Christian Tiedt
· 19.08.2026
Texte : Caro Käßler
Nous contournons Bound Skerry – le point le plus à l'est de l'Écosse – avec son phare caractéristique datant de 1858, mettons le cap sur l'entrée nord-est et amarrons dans le petit port de Bruray. Un phoque curieux jette un coup d'œil hors de l'eau.
Nous amarrons à l'aide de cordes élastiques et de doubles amarres. On annonce des vents de force 8. À partir de midi, nous voyons des vagues et de l'écume fouetter la jetée. Le yacht tire sur l'amarrage, mais tout tient bon.
Au terminal de ferry tout proche, nous découvrons un refuge chaleureux : un coin salon, des livres, un coin cuisine, et même des objets d'artisanat local proposés selon le principe de la caisse de confiance. Juste à côté, des toilettes propres et une douche chaude. L'hospitalité à la manière des Shetland : silencieuse, mais palpable.
Dans l'après-midi, le ciel s'éclaircit brièvement et le vent faiblit : nous sommes dans l'œil de la tempête.
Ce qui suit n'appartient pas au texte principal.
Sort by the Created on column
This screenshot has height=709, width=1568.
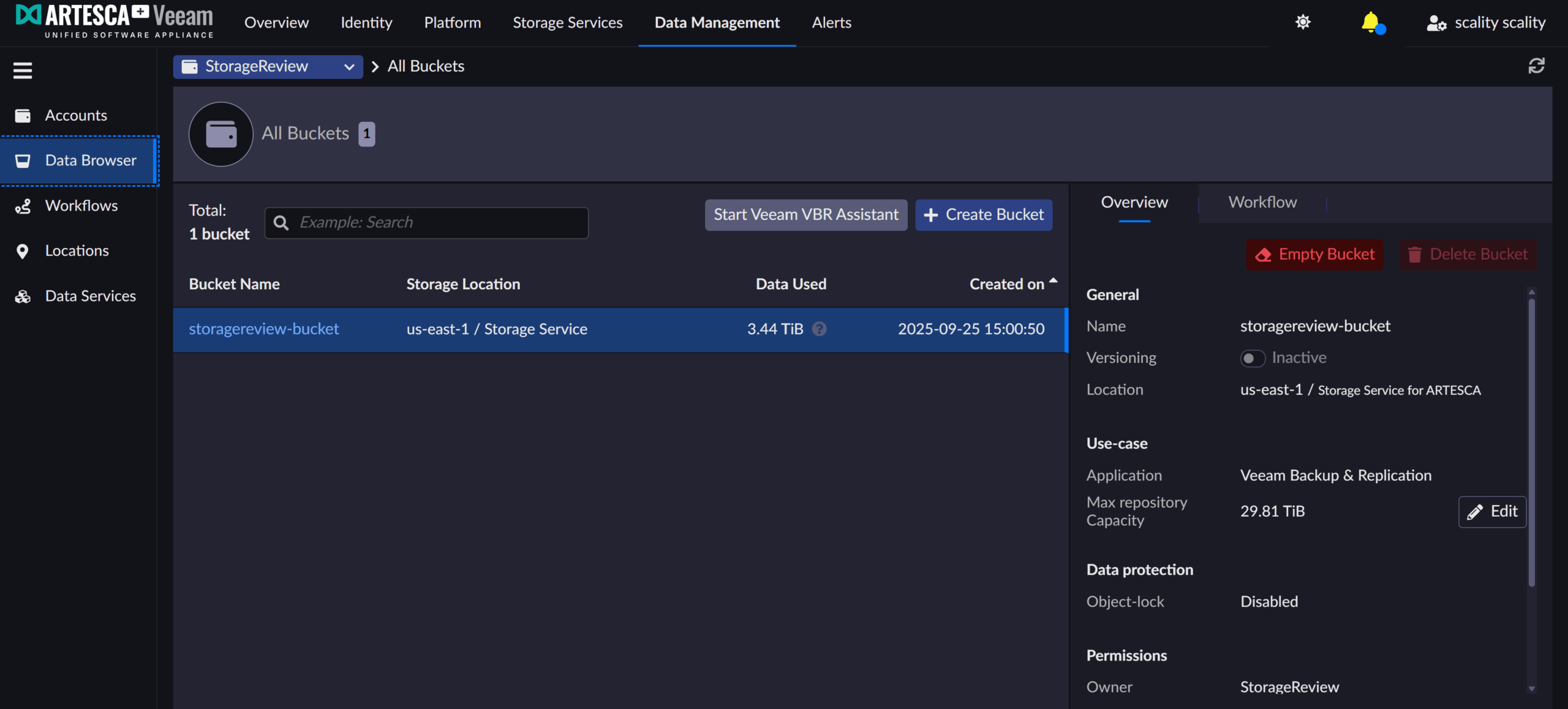point(1007,284)
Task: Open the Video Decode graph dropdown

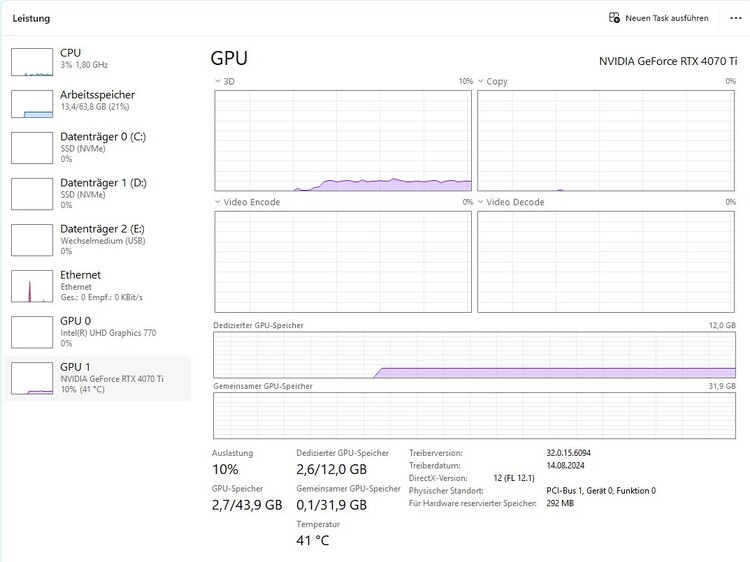Action: (x=481, y=202)
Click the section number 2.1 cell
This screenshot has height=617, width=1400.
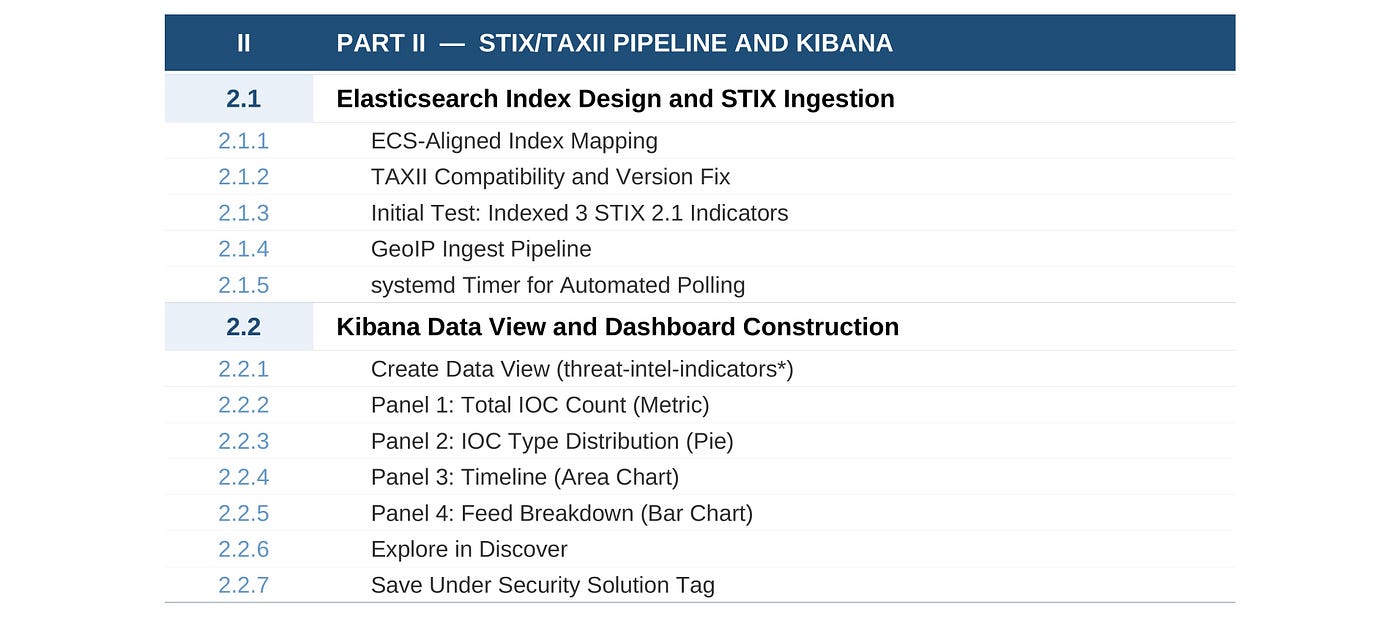point(239,99)
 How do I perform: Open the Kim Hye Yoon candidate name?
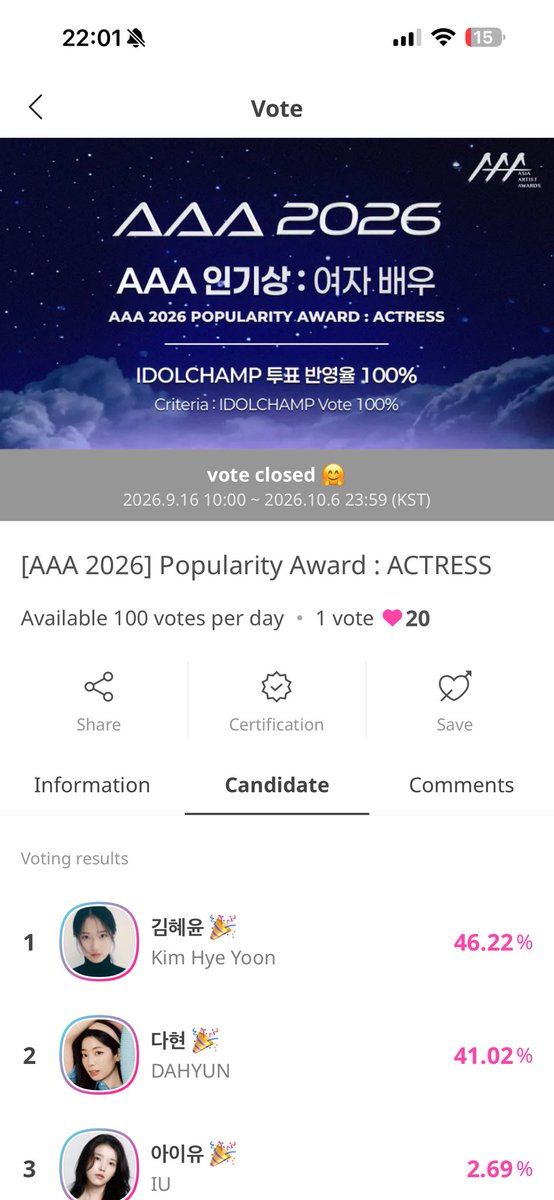(213, 958)
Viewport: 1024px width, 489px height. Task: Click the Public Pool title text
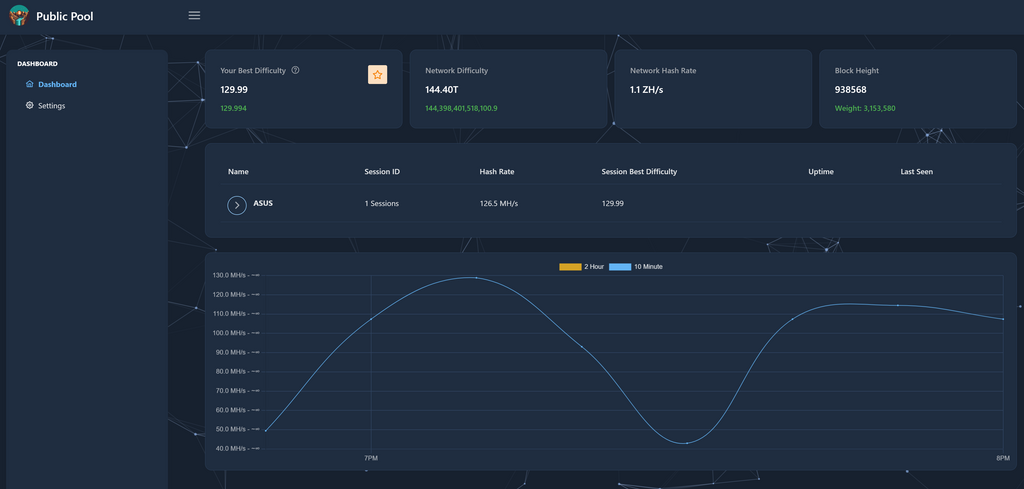click(65, 16)
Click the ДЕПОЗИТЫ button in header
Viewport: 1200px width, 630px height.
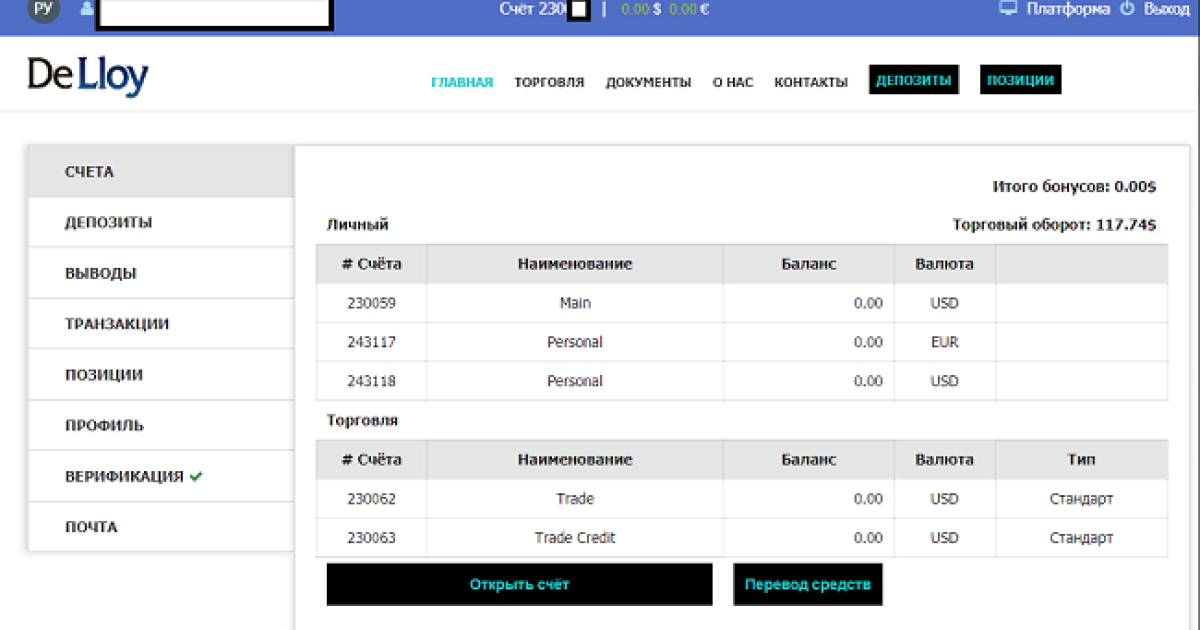(914, 81)
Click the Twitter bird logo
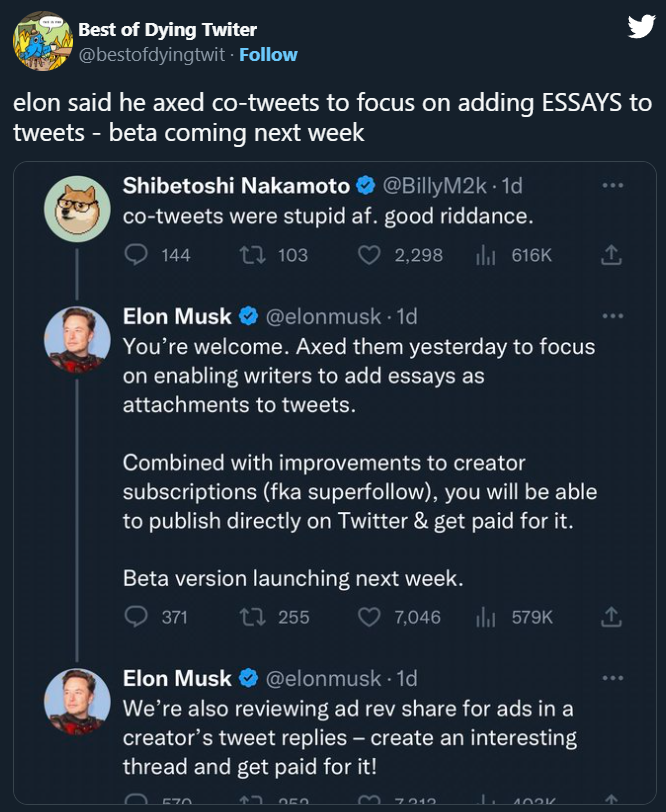Image resolution: width=666 pixels, height=812 pixels. (640, 27)
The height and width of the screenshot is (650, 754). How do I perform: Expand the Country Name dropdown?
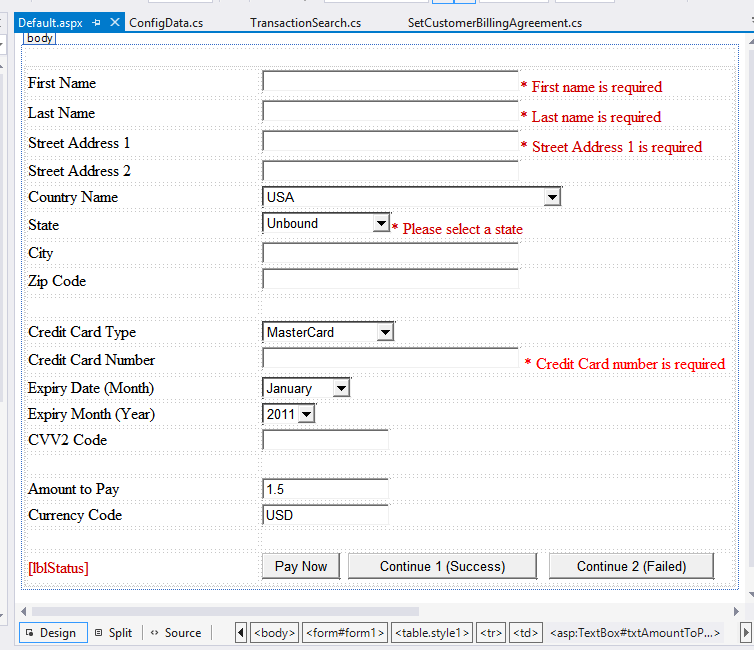pyautogui.click(x=552, y=198)
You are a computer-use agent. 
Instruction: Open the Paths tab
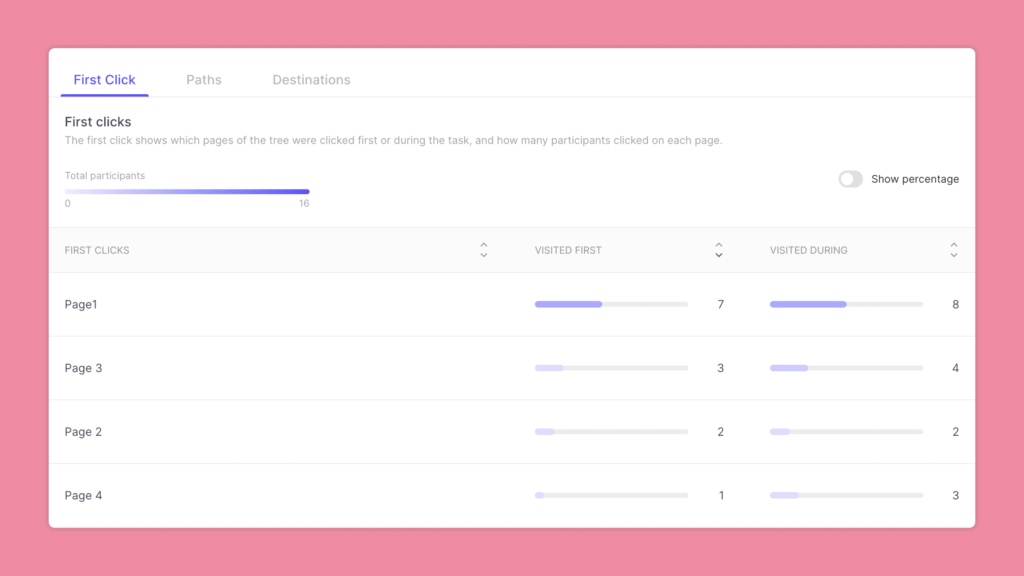(204, 80)

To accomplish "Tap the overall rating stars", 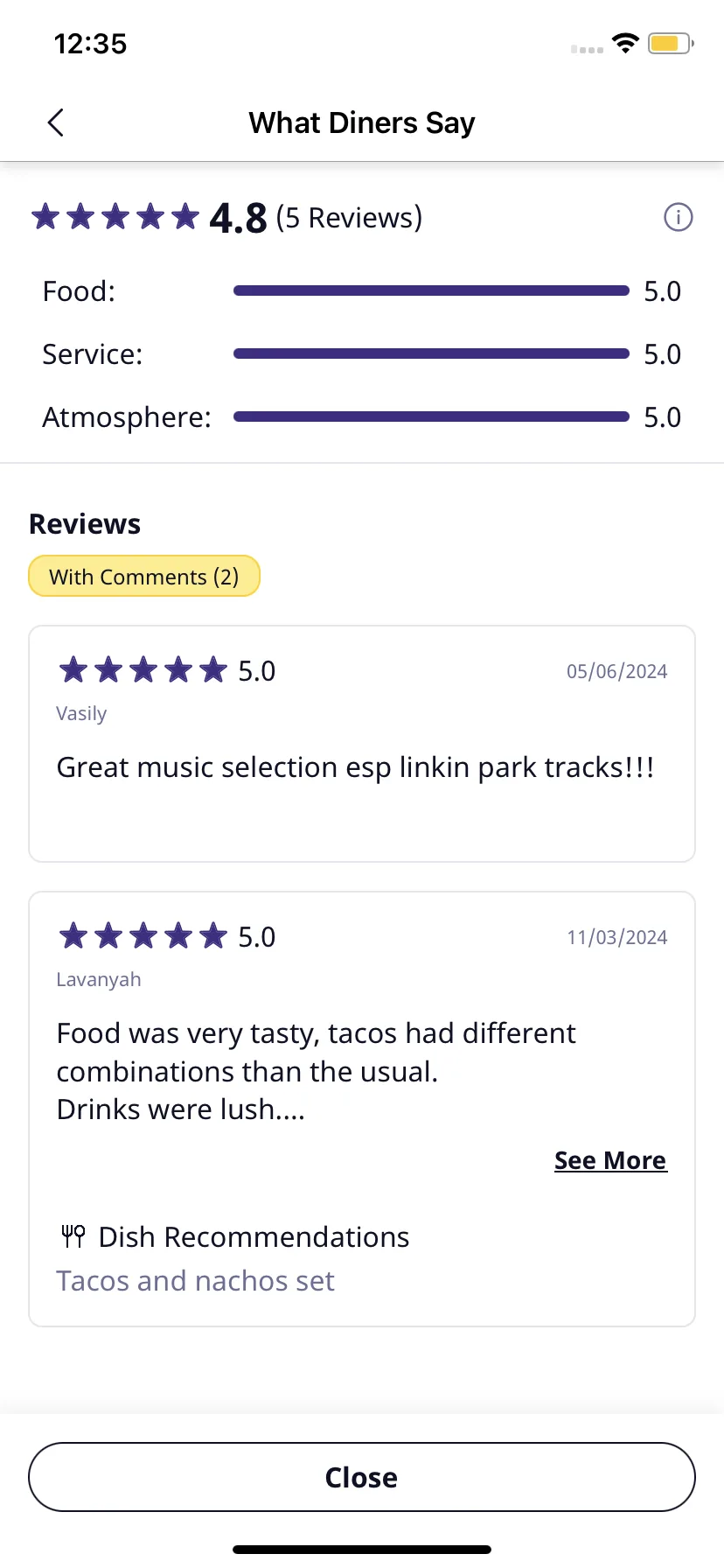I will pos(115,216).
Nous profitons de cette accalmie pour faire une promenade. Les sternes côtières, avec leurs cris perçants, plongent dans l'eau et refont surface peu après, agitant leur proie.
Des moutons paissent dans les prairies. Le long du chemin, on trouve des filets, des chaînes d'ancre et des bouées – vestiges d'un village de pêcheurs. Nous faisons un détour par la côte sud de Bruray, où les vagues viennent se briser sur les rochers et où une fine bruine flotte dans l'air.
La tempête se déchaîne de plein fouet pendant la nuit. Le bateau gémit. Le vent siffle. Nous vérifions sans cesse les amarres : tout tient bon. Le mardi est consacré à attendre que la tempête passe. Cartes marines, jeux, thé… Dehors, les vagues moussent. Chez nous, dans le salon : une chaleur réconfortante.
Le soir, nous nous attelons à la planification de l'itinéraire. Nous devons être de retour à Lerwick après-demain, car une nouvelle tempête menace dès vendredi. Deux options s'offrent à nous : mettre le cap au sud vers Sumburgh Head – ce qui est probablement la solution la plus simple d'un point de vue nautique.
Ou bien vers le nord, en passant par Fetlar et Yell – avec une escale, davantage de découvertes dans la nature, mais en contrepartie un retour plus rude, face au vent et aux vagues, jeudi. L'équipage se met d'accord – à l'unanimité : le nord. Encore un bout des Shetland sauvages. Encore un peu d'immensité.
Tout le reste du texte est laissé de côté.